Berlinale FILM CAPSULE: The Bar (Iglesia, 2017): Spain


Posted by Larry Gleeson.

Director Álex de la Iglesia rehashes an oft-used scenario of a group of individuals held against their will in a life-threatening situation in his new film, The Bar (and yes, it is set in a bar). The titles roll with a peppy jazz beat. The location is present day Madrid, Spain. Iglesia wisely opens with the stunningly beautiful Blanca Suarez (kudos to José Quetglas for Make-up) as Elena, waltzing through a fast-moving urban city-scape while conversing on her cellular phone about her romantic prospects while a business man initially crosses her path bearing the same lughole accessory. Ángel Amorós serves as Director of Photography and his opening scene is nothing short of brilliant. A must-see!

Both these characters, Elena and the businessman, wind up in the nearby bar where quick transitions from Editor Domingo Gonzales reveal colorful characters in a slapstick-like manner. Costumer Paolo Torres outfits the group in rich, vivid attire. Short exchanges of dialogue compliment the character intros. Suddenly, a blast overwhelms the bar. Sound Designer, Sergio Burmann, creates a reverberation somewhere between gunshot and a medium-grade explosive.

Without missing a beat, a body is discovered lying outside the front door sidewalk. A patron exits to discover what happened wen another, now identifiable, gun blast takes his life. The patrons scurry for cover.
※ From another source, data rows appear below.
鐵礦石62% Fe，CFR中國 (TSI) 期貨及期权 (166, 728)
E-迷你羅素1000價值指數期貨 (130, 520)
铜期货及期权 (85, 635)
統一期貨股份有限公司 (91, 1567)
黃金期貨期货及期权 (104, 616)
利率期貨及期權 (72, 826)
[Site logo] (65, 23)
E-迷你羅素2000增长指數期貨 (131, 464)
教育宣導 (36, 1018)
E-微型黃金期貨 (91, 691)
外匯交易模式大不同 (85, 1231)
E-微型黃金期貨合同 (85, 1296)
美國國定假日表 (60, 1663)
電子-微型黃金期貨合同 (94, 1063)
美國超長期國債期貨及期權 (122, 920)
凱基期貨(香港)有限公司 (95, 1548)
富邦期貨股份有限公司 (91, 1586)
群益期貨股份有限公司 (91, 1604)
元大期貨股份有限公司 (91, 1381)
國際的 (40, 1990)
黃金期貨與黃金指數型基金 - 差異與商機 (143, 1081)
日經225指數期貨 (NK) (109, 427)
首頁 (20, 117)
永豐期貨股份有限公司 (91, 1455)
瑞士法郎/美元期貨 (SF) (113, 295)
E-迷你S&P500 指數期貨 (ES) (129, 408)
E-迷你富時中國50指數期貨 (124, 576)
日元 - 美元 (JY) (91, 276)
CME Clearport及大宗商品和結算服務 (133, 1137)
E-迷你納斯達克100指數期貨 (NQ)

Brief pandemonium rules. However, the trepidity begins to recede and an observation is made – the streets are empty. An eery feeling has taken ahold.

From here Iglesia embarks on an adventurous, often calamitous tale. The colorful characters’ personality layers  (and clothing!) are peeled as they try to stay alive. However, along the way, lives are lost. Yet,  truths are revealed and inner strength is found.

The film has a runtime of 102 minutes allowing for some emotional depth in his supporting characters while bringing Elena to full fruition. Warmly recommended film for the 67th Berlinale!